→ **Document section**
+===+

Hence, we conclude the sample No.10 is classified as Cat.

Laplace Smoothing

In practice, for categorical variables, it sometimes happens that a category in the testing set does not appear in the training set (e.g. in the above example, what if, in sample No.9, the fur color is Pink instead of Yellow?). In these cases, the results we output are all 0, which gives no clue about which class we should assign the data point to.

To resolve this issue, we often apply Laplace smoothing to the computation of the probabilities.

In other words, instead of the conventional formula:

$P(X_{i} = v_j | c_k) = \frac{n_{ijk}}{n_k}$

we use the Laplace estimate:

$P(X_{i} = v_j | c_k) = \frac{n_{ijk} + 1}{n_k + s_i}$

where:

$X_{i}$ is the value of the sample at the i-th feature.
$v_j$ is the j-th categorical value of feature i.
$c_k$ is the k-th class.
$n_{ijk}$ is the number of samples in $c_k$ that has $X_{i} = v_j$ .
$n_k$ is the number of samples of class k.
$s_i$ is the number of possible values for $X_{i}$ .

For example, if we apply to the problem above:

P(Fur = Black | Cat) = $\frac{\text{cats with black fur + 1}}{\text{cats + 3}} = \frac{2 + 1}{4 + 3} = \frac{3}{7}$

Naive Bayes with Python

To run the Naive Bayes algorithm in Python, we could use the pre-built functions from sklearn library, which can be found in sklearn.naive_bayes:

sklearn.naive_bayes.CategoricalNB: for using Naive Bayes on categorical predictor variables, just like we did in the example above.
sklearn.naive_bayes.GaussianNB: for Naive Bayes on numerical predictor variables, with the assumption that these variables follow Gaussian distribution.
sklearn.naive_bayes.MultinomialNB: the predictor variables represent the counts, a popular application is in text classification. Fractional counts like tf-idf may also work.

+===+

→ **Dataset**
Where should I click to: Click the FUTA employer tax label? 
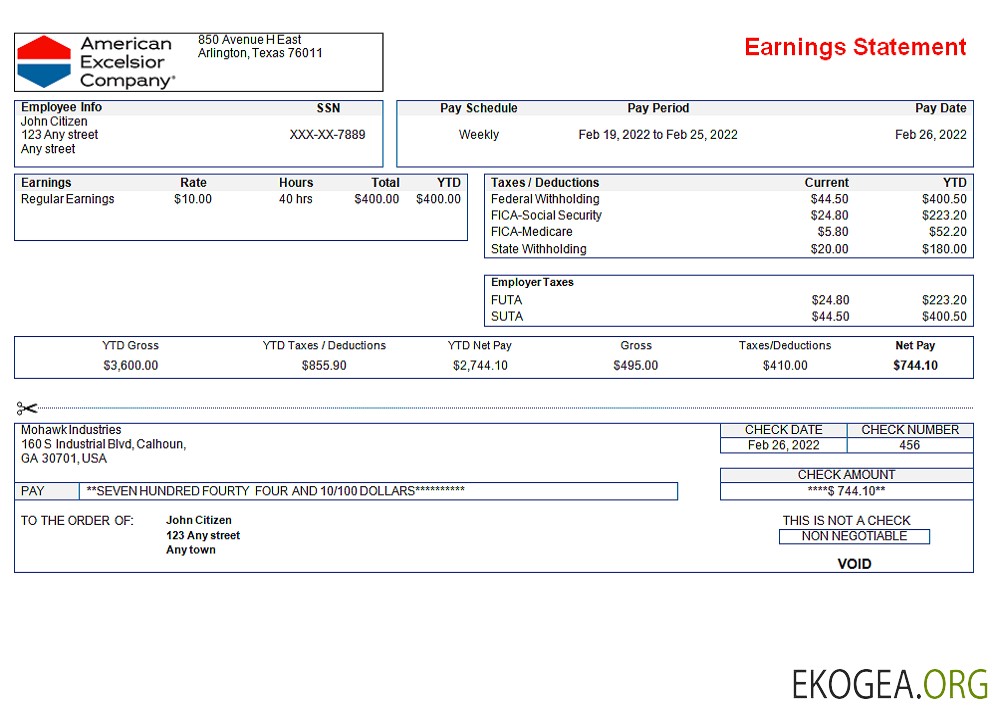tap(506, 300)
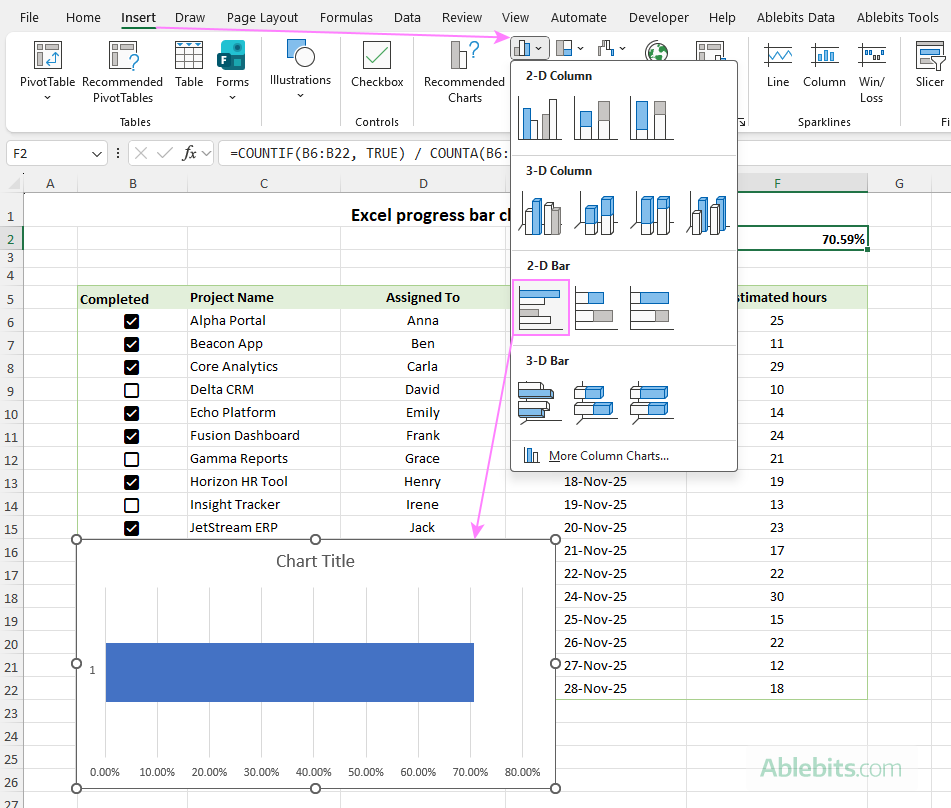The height and width of the screenshot is (808, 951).
Task: Check the Insight Tracker checkbox
Action: 131,505
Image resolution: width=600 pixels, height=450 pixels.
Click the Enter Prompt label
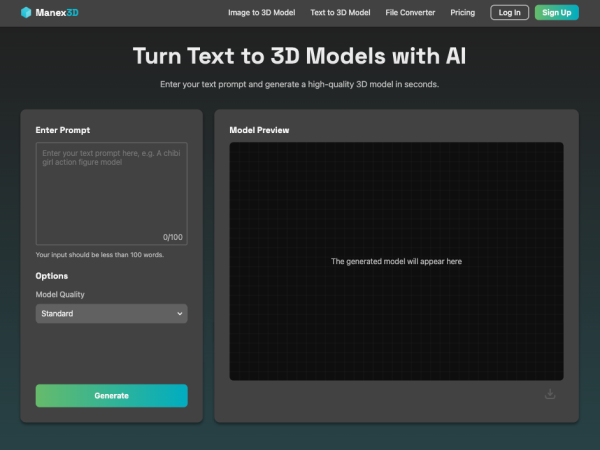(60, 130)
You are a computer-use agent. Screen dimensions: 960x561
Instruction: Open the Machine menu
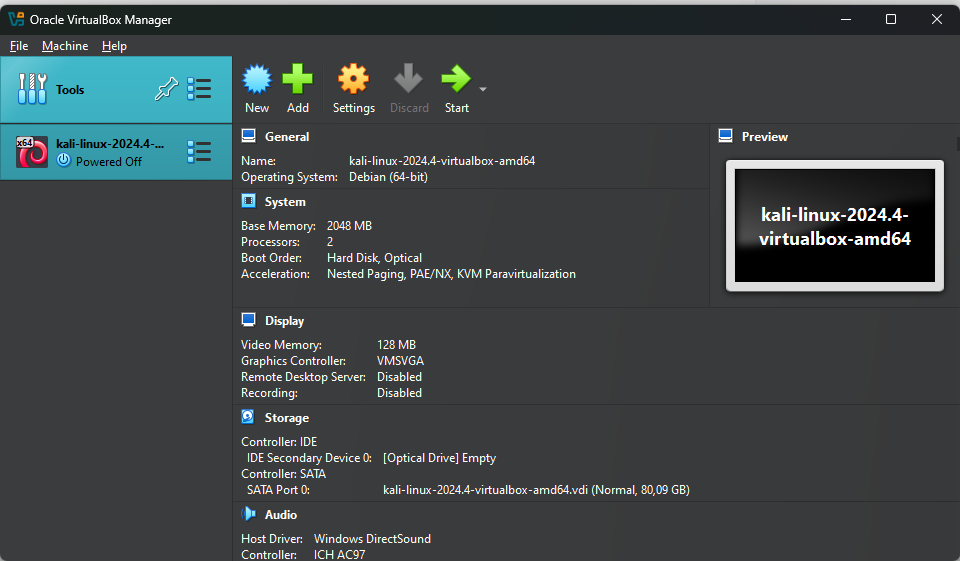(x=65, y=46)
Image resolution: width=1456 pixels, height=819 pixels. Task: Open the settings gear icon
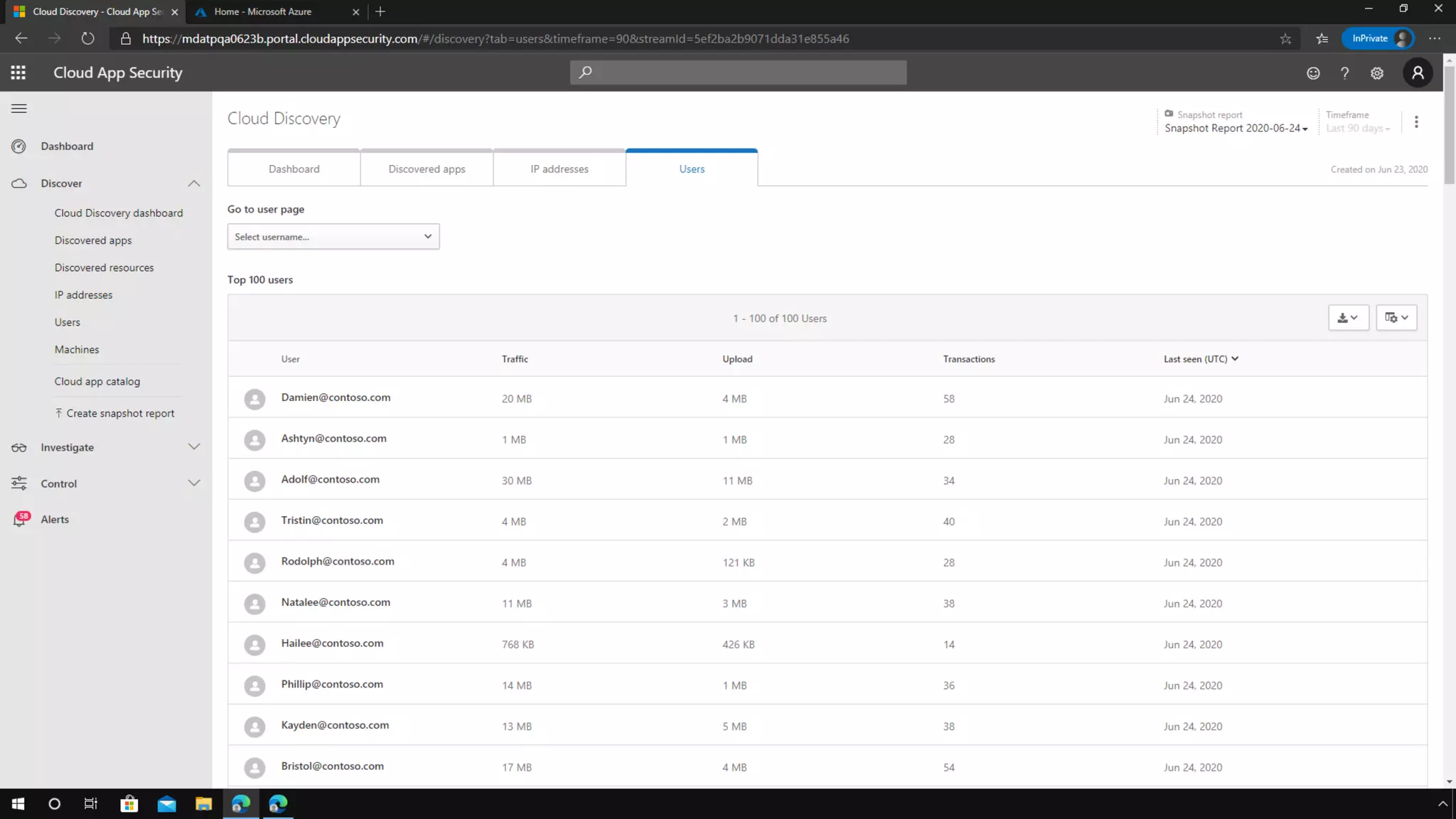tap(1377, 73)
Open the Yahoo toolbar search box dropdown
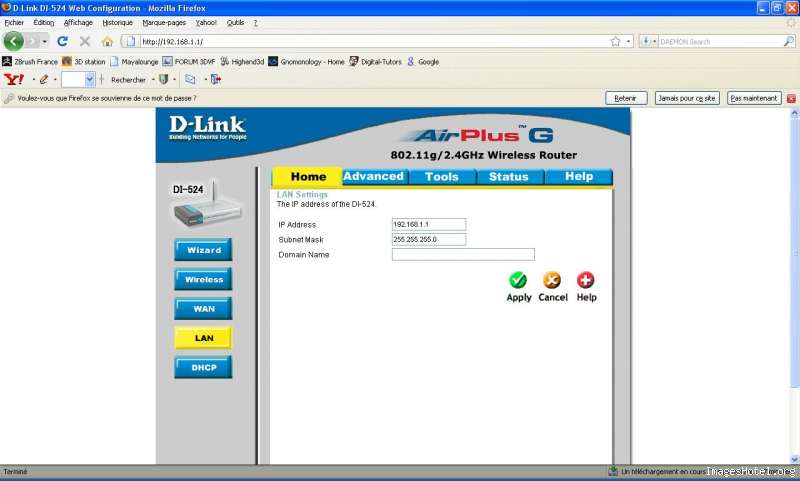800x481 pixels. [x=90, y=79]
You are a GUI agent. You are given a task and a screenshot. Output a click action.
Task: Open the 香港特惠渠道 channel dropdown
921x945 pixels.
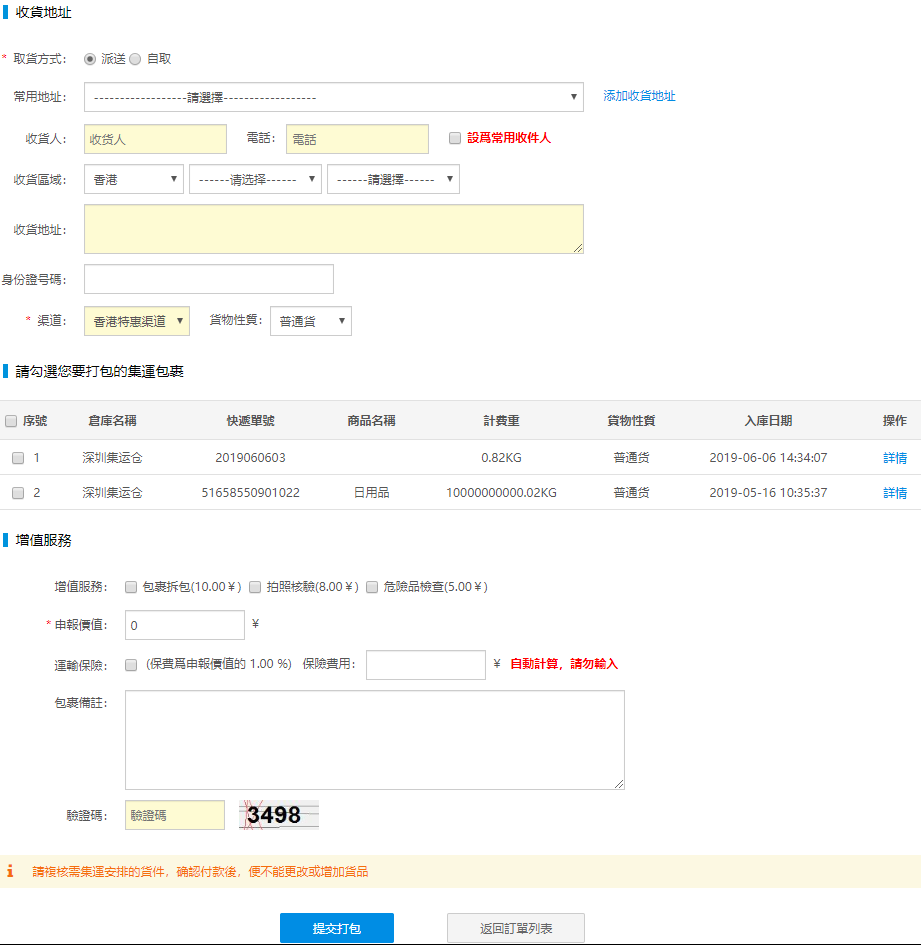pos(137,321)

+===+

→ **Given problem A**
Translate this sentence from the Naive Bayes text into Spanish: "To resolve this issue, we often apply Laplace smoothing to the computation of the probabilities."
→ **Given problem B**
Duplicate the lines of the listing, starting with the line that contains "Open the Yahoo toolbar search box dropdown" and ending with the final line of the listing. Leave the pictures out.
The listing is unrelated to the Naive Bayes text.

→ **Written answer A**
Para resolver este problema, a menudo aplicamos el suavizado de Laplace al cálculo de las probabilidades.

→ **Written answer B**
Open the Yahoo toolbar search box dropdown
800x481 pixels. [x=90, y=79]
You are a GUI agent. You are given a task and a screenshot. Output a click action.
Task: Open the 香港特惠渠道 channel dropdown
921x945 pixels.
pos(137,321)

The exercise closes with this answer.